At least one pendulum mass can be arranged on the pendulum mass carrier by means of at least one rolling body. For example, at least one pendulum mass can be arranged on the pendulum mass carrier by means of two rolling bodies. At least one pivoting motion can be operatively arranged between the pendulum mass carrier and the at least one pendulum mass. At least one pendulum mass can be connected to the pendulum mass carrier in a multi-wire, twin-wire or single-wire manner. At least one pendulum mass can be moved into an operating position under the effect of centrifugal force. At least one pendulum mass can be moved into the operating position by centrifugal force radially outward. In the operating position, at least one pendulum mass can be displaced under the effect of torsional vibration. In the operating position, at least one pendulum mass can be moved in order to eliminate torsional vibrations. In the operating position, at least one pendulum mass can be moved from the intermediate position between the end positions in an oscillating manner, in particular in the circumferential direction. In this case, the oscillation angle of at least one pendulum mass is determined with respect to the axis of rotation. Between the intermediate position and the final position, a maximum oscillation angle of the at least one pendulum mass can be determined.

The centrifugal pendulum device may have a pendulum stop. The pendulum stop means may be a pendulum friction means and/or a pendulum stop damping means. The pendulum stop means may be associated with the pendulum mass. In the case of a plurality of pendulum masses, each pendulum mass can be associated with a pendulum stop. The pendulum stop device can be operatively arranged between the pendulum mass carrier and the at least one pendulum mass. The pendulum stop device can be used to limit the oscillation angle, in particular in the case of a substantially maximum oscillation angle, when the at least one pendulum mass is pivoted out of the zero position into the two end positions. By means of the pendulum stop device, a stop force can be generated between the pendulum mass carrier and the at least one pendulum mass, for example, as a function of the oscillation angle. The stop force may be directed opposite the pendulum mass force. The pendulum mass force may be torsional induced. The stop force can act on the at least one pendulum mass such that the oscillation angle is reduced and/or limited. The stop force can be generated in dependence on the angle of oscillation and/or the weight and/or the speed of the at least one pendulum mass. The kinetic energy of the at least one pendulum mass can be eliminated or reduced by a stop and/or the movement of the at least one pendulum mass can be braked.

Starting from the intermediate position, a first oscillation angle region may be present. In the direction of the larger vibration angle, the second vibration angle region may be connected to the first vibration angle region. The first and second vibration angle regions may together form a maximum vibration angle region. The pendulum stop device can be inactive in the first oscillation angle range. The pendulum stop device can act in the second oscillation angle region.

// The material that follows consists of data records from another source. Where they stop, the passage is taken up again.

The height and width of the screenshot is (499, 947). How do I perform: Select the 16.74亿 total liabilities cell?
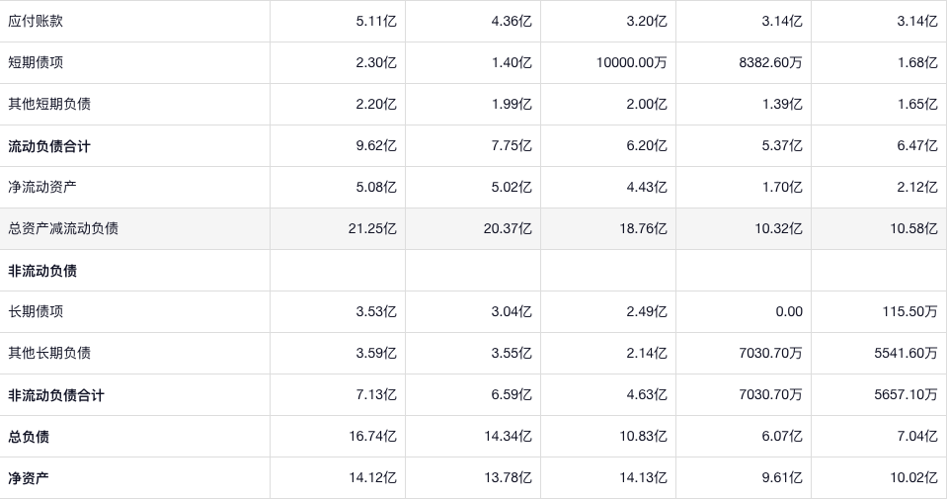coord(372,437)
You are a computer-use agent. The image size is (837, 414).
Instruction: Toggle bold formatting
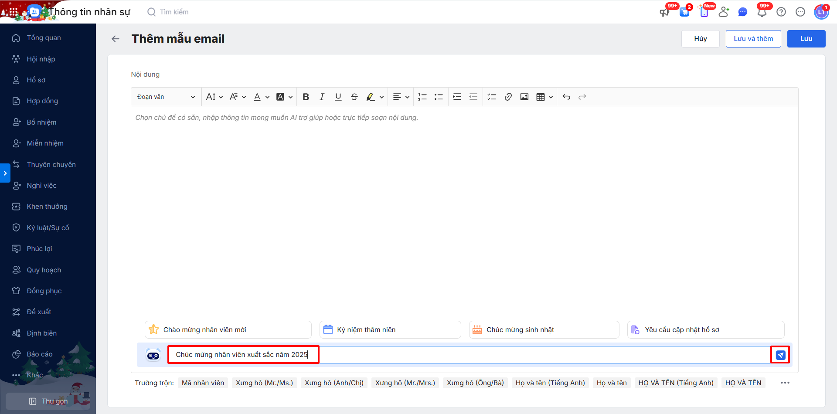point(306,97)
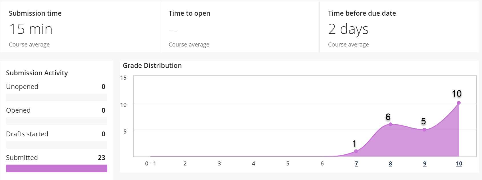Viewport: 482px width, 180px height.
Task: Click the data point labeled 5
Action: click(424, 130)
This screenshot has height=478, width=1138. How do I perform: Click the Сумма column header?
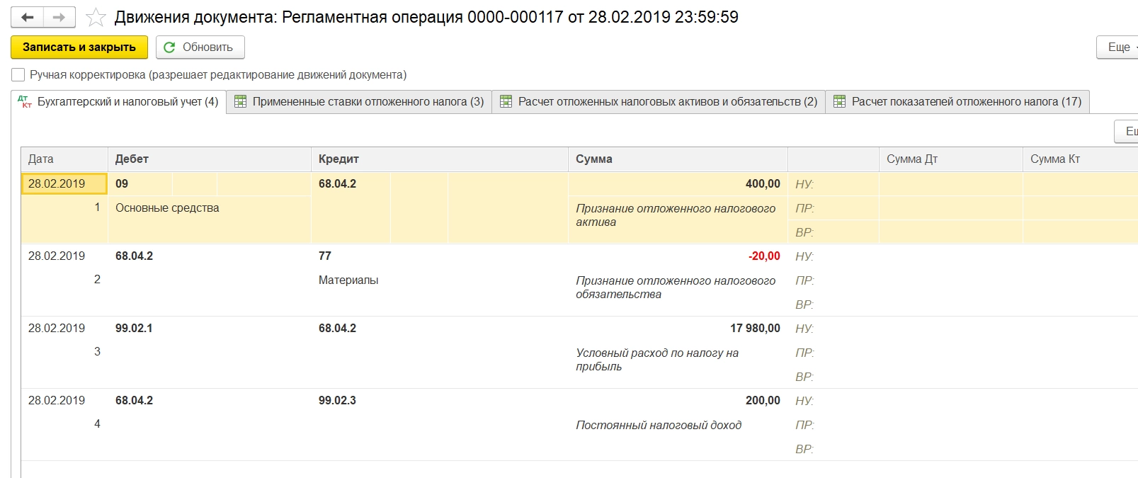(x=593, y=159)
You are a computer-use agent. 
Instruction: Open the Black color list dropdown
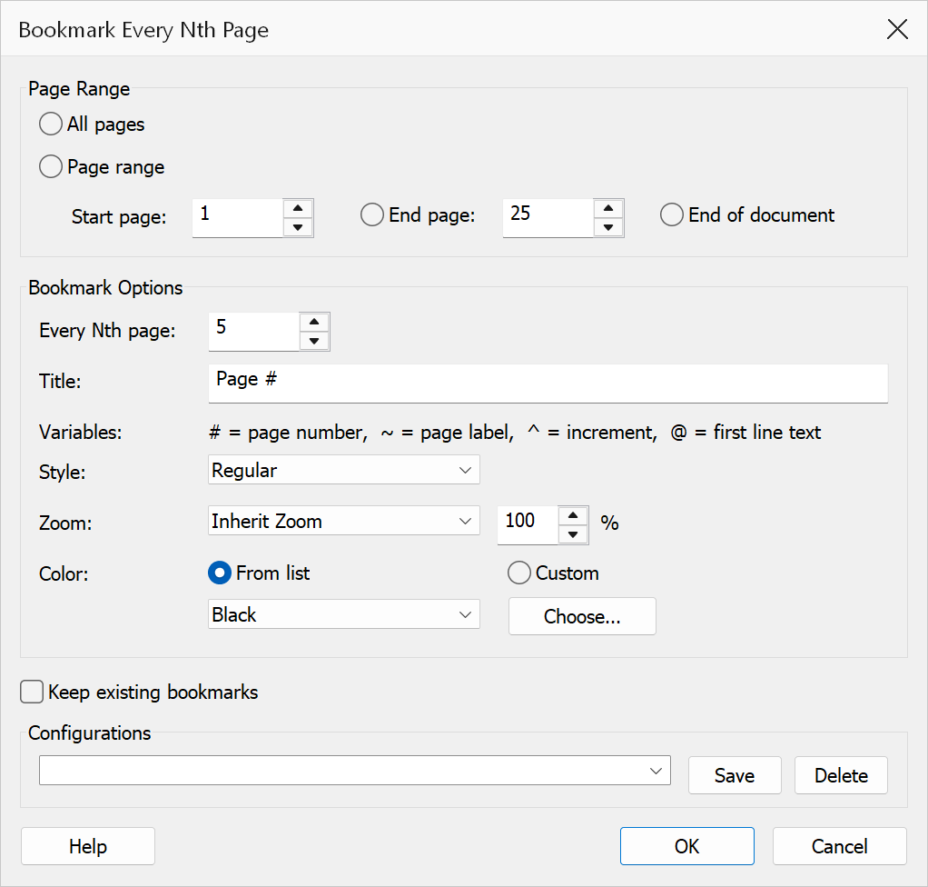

The pendulum stop device can have at least one stop recess for the at least one stop element. The pendulum mass carrier may have at least one stop recess. The intermediate piece and/or the at least one stop element can be arranged, for example, at least in sections in the at least one stop recess. At least one pendulum mass can be arranged with its intermediate piece in at least one stop recess of the pendulum mass carrier. The intermediate part can be arranged in a central region and/or in the middle, in particular in the middle in the circumferential direction, of the at least one pendulum mass. The first and second pendulum mass parts may be disposed on both sides of the pendulum mass carrier. The intermediate piece can be formed substantially in a T shape. The intermediate piece may have a circumferential edge. The edges of the intermediate piece can be used to determine the pendulum rail together. The edge of the intermediate piece may have an abutment section. The contact portion of the edge of the intermediate piece can be used for limiting the oscillation angle of the at least one pendulum mass. The abutment section of the edge of the intermediate piece can correspond to the abutment section of the edge of the at least one stop recess. The abutment section of the edge of the intermediate piece and/or the abutment section of the edge of the at least one stop recess may have a substantially arc-shaped form. The at least one stop recess may be used to define a track, such as a wobble rail and/or a stop rail, and/or may have a kidney shape.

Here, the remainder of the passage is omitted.